Selection:
THERE WILL BE MORE / RED, BLACK AND IGNORANT
Cock Tavern, London NW6
Opened 29 October / 2 November, 2010
* / **
    
The Cock's current repertoire includes a wicked 20-minute parody of the work of Edward Bond entitled There Will Be More. Taking his cue from the infamous baby-stoning in Bond's 1965 play Saved, the author here has a mother suffocate her twin sons in their cradle whilst her husband is dressing for a regimental dinner; on discovering her deed, the colonel is so morally outraged that he rapes her. I imagined a TV ad: "New, stronger formula Edward Bond – when one dead baby just isn't enough."
    
There are two significant faults to the piece, however. Firstly, it isn't as short and sweet as such a parody needs to be, but is followed after the interval by 75 minutes more of the same, as the mother returns from a bombed-out madhouse 18 years later to encounter her husband and one of the also-twin offspring of the rape; and secondly, it isn't a parody at all but was actually written by Edward Bond.
    
The piece contains echoes of various Greek myths: the mother, it transpires from the programme although is never mentioned onstage, is named Dea, though she could as easily be 'Nestra, 'Casta or who knows what not else. But frankly, the goings-on here make the blood-boltered house of Atreus look like the Larkins. Adam Spreadbury-Maher's grounding is in directing opera (he is currently bent on turning the renowned King's Head pub theatre into a fringe opera house). To say "it shows" would be to insult much opera direction, but these productions do suggest journeyman stagings in that form. Performers seem to be required to hit their marks, face in a particular direction and strike a certain emotional pitch with each line, rather than to attempt coherence in character or narrative.

Your instructions: Extend the theater review of the Edward Bond plays, starting after its last sentence. The rows after this review are separate material with no connection to it.

Extracted information:
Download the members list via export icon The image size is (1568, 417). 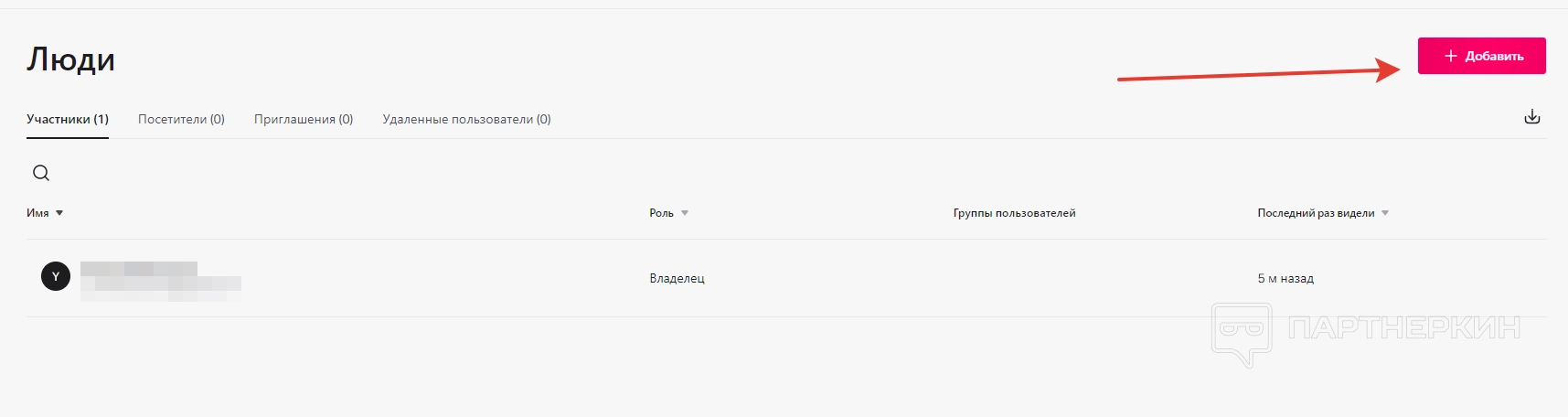point(1532,117)
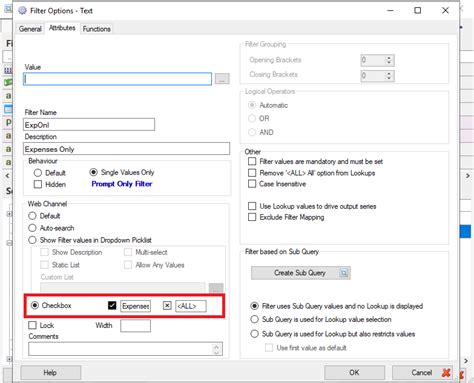Choose Show Filter values in Dropdown Picklist
The height and width of the screenshot is (383, 474).
click(32, 240)
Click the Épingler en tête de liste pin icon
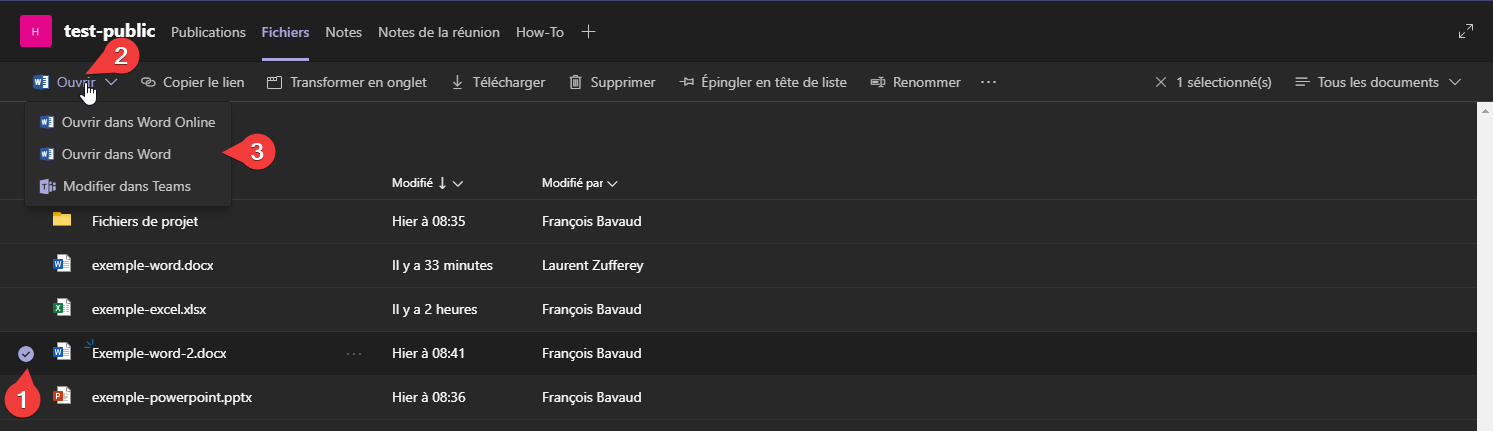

Task result:
    
It was supposed to be the culmination of a two-month Bond retrospective, but is set fair to taint whatever good work may (unseen by me) have preceded it. The only other piece I attended (which opened a few nights later... mark my dedication) has been Red, Black And Ignorant (1984), an hour-long near-future dystopian chronicle grounded in the nuclear paranoia of the ’80s. Maja Milatovic-Ovadia’s direction is also over-demonstrative, as if playing to an audience of slow children. Bond shows his skill at flinty poetry, but also includes some crass agitprop, and even when his writing feels prophetic it seems like the prophecy of a Cassandra, encouraging repudiation rather than consideration.
    
"There will be more" are the final words of the new play, a menacing portent not just in itself but as this is apparently part of a much longer work (be afraid, be very afraid) examining the inadequacy of modern drama. But it does not examine this; nor does it act as a moral conscience, indict our complacency or anything of that ilk. What it does is bang on about the same stuff the author has been banging on about for half a century now, try with a bludgeoning desperation to top all that, and fail.

Written for the Financial Times.

Copyright © Ian Shuttleworth; all rights reserved.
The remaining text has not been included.